[Element and text location data]
..............................

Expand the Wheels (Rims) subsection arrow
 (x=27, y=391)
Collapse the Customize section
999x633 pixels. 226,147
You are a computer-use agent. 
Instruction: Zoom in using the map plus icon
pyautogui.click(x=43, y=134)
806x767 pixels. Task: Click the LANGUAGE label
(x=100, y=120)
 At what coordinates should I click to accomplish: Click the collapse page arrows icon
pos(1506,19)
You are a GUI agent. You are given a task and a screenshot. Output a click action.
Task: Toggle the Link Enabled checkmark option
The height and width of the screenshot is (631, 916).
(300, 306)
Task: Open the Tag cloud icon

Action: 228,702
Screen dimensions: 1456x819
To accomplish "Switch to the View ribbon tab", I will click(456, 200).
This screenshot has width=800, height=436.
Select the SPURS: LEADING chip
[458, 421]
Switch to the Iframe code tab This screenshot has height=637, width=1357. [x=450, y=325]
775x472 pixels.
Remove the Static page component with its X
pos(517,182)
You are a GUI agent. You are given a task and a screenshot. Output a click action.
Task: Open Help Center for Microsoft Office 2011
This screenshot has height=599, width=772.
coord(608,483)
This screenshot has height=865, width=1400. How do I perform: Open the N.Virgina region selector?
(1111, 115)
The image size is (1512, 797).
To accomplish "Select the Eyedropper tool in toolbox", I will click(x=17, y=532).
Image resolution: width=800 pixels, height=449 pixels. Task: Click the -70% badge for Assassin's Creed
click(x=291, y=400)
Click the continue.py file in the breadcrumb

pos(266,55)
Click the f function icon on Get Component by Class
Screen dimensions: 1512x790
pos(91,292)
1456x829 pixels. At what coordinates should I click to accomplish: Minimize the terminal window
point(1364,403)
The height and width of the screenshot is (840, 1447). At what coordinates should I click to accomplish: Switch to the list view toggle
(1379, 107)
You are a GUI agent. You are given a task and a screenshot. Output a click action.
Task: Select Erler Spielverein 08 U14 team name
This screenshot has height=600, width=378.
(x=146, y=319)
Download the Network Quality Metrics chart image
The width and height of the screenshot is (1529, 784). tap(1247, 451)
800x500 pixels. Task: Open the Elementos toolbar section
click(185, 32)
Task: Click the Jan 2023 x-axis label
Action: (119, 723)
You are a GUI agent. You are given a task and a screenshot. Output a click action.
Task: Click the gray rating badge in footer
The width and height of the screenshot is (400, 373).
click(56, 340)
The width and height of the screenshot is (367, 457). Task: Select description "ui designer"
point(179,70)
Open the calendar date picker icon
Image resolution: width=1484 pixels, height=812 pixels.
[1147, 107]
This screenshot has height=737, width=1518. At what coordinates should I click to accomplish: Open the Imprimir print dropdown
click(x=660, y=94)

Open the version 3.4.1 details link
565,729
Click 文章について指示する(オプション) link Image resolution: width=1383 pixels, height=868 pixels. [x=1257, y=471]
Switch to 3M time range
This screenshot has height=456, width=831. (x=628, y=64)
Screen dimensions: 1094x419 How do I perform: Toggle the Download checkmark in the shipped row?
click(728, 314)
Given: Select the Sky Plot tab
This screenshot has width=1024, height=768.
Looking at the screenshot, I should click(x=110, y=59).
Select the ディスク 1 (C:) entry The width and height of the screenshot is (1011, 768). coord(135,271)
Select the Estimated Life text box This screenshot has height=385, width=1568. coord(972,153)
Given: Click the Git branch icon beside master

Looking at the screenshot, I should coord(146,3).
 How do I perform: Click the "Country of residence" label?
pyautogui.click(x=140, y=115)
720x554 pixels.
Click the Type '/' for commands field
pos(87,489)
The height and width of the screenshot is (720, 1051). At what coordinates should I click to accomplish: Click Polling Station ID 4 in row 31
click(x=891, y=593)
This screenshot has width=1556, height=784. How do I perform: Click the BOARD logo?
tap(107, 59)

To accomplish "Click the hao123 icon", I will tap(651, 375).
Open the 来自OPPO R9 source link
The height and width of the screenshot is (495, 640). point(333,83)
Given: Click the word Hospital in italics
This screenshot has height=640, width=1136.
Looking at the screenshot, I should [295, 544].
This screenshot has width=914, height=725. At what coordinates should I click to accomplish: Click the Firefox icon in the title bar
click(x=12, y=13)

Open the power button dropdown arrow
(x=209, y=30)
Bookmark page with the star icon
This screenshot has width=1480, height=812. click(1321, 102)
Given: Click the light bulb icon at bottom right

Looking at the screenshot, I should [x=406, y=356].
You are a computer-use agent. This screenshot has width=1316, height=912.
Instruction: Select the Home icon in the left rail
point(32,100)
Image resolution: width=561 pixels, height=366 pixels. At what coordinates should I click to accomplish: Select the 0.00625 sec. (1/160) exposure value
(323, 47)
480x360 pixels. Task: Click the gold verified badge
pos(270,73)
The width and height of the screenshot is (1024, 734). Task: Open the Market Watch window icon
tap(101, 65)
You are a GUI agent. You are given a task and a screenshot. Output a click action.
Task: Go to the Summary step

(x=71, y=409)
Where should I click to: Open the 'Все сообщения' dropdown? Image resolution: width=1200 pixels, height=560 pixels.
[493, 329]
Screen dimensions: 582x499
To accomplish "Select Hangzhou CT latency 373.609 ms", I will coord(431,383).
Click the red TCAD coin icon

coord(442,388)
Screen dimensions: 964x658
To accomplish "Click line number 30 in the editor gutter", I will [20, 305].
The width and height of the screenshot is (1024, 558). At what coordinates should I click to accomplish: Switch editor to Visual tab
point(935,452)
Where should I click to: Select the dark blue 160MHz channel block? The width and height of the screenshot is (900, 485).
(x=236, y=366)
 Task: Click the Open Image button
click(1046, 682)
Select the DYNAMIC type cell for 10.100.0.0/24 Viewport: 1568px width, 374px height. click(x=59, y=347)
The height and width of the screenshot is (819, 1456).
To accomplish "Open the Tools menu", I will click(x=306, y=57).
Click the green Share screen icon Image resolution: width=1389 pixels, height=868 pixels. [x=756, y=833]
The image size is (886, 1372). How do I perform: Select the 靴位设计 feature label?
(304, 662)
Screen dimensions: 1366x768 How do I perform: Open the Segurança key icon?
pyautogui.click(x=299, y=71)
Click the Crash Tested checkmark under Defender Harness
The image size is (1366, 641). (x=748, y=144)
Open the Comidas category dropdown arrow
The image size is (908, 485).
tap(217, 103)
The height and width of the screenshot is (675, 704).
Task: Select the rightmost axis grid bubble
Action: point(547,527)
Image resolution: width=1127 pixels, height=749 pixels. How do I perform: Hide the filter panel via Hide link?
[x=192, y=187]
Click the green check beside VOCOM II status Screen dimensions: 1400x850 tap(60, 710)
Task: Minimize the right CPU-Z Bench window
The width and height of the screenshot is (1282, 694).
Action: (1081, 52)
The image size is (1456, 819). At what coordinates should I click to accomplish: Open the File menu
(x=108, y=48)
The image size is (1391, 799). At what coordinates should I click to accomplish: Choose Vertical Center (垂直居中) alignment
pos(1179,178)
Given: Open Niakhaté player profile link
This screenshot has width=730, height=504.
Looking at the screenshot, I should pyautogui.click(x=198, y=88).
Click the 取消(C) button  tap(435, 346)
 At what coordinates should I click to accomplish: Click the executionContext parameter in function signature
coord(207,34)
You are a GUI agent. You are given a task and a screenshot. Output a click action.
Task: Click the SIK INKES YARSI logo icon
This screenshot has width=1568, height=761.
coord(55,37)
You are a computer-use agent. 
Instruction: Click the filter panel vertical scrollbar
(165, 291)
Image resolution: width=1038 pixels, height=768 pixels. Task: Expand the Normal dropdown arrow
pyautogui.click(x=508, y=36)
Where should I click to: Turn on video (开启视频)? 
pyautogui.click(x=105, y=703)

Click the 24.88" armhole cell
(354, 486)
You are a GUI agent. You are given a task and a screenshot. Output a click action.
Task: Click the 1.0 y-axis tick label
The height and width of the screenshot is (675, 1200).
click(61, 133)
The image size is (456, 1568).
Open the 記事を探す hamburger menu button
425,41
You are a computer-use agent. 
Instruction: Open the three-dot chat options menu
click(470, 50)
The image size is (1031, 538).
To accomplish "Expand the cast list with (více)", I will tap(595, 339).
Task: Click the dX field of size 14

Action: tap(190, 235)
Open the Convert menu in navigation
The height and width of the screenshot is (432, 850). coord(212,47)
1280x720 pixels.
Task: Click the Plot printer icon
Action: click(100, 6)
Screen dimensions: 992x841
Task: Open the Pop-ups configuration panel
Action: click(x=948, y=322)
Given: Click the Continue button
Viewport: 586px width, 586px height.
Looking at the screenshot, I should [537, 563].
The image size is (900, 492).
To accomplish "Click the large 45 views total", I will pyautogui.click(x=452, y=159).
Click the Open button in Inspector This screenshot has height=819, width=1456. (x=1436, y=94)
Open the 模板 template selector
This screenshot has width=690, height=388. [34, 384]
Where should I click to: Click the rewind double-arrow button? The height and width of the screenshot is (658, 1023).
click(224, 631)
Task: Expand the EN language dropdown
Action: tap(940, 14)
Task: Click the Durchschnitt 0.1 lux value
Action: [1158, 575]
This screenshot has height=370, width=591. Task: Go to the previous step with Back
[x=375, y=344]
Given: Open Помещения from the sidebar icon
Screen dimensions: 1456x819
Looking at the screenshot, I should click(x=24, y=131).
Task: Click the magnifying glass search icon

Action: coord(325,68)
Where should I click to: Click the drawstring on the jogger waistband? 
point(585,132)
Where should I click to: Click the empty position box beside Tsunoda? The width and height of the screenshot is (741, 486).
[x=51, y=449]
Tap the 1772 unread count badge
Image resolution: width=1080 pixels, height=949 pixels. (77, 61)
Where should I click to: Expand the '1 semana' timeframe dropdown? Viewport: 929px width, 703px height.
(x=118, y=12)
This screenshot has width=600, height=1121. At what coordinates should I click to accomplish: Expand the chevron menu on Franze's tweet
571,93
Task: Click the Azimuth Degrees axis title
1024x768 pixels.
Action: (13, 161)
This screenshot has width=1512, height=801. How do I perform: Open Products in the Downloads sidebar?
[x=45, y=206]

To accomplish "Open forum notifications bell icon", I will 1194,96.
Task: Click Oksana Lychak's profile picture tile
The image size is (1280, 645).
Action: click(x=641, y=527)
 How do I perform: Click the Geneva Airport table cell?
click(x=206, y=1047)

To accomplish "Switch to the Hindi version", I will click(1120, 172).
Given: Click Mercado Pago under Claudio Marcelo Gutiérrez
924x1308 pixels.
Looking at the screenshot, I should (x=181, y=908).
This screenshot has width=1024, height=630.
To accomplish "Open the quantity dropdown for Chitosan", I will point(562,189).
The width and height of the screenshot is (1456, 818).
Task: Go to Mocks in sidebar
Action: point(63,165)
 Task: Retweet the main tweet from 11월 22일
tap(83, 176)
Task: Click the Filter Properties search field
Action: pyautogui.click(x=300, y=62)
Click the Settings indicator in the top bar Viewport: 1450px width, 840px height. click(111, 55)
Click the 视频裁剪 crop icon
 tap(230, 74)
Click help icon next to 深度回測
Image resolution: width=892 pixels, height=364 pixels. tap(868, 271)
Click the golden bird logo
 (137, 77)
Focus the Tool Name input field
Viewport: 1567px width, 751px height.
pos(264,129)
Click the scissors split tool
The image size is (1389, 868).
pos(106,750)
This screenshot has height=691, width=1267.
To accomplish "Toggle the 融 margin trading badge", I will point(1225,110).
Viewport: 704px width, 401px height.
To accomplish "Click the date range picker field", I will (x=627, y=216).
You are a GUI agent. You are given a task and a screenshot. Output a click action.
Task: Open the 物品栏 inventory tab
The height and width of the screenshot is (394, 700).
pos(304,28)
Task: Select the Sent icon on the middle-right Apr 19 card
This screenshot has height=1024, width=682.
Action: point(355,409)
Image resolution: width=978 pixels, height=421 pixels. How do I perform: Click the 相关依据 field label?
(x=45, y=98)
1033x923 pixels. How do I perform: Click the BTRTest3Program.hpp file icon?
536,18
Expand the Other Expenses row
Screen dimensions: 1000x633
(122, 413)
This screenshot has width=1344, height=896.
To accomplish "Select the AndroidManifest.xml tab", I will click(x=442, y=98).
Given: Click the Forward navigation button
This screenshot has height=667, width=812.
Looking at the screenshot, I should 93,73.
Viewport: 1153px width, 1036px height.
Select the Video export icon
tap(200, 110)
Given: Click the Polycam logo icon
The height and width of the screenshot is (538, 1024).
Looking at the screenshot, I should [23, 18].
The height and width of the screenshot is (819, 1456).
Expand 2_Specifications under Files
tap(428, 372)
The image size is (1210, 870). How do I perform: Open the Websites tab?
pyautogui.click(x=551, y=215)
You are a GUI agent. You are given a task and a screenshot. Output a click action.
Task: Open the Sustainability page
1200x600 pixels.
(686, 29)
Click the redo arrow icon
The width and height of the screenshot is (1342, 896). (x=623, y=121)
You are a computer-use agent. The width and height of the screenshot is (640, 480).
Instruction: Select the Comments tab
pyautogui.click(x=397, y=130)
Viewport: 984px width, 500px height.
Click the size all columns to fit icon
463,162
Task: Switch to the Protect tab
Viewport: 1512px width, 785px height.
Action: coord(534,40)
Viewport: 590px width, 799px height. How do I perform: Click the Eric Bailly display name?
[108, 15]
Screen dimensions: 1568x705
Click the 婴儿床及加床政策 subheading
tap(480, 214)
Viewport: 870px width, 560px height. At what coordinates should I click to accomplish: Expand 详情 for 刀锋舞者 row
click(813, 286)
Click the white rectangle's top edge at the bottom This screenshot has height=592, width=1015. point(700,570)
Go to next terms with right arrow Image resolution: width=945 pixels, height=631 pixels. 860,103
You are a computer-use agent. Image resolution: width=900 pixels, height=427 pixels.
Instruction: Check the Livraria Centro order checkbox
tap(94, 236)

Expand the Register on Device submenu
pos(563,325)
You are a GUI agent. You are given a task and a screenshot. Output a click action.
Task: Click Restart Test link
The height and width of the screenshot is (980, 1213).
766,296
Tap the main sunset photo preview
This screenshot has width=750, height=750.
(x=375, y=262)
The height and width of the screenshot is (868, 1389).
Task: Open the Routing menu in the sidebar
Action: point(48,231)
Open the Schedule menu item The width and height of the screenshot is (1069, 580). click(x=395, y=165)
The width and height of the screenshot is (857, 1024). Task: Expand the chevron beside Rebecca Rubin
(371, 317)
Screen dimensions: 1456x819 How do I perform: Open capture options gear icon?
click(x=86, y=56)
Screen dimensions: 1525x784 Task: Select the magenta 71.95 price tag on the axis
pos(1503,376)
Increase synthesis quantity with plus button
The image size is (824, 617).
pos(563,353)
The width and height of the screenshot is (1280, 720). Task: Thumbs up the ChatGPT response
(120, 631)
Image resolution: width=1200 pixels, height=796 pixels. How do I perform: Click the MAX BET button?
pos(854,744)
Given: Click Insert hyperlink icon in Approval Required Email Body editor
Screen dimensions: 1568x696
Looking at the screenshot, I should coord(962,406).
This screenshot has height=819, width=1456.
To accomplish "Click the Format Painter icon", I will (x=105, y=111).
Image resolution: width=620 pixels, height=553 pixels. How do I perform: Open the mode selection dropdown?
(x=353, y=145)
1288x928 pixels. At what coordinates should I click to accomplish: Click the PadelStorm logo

..............................

How many lines of the records above contain the string "pyautogui"? Treat uppercase and lowercase as different and reply with the number alone.

**CORRECT RESULT:**
10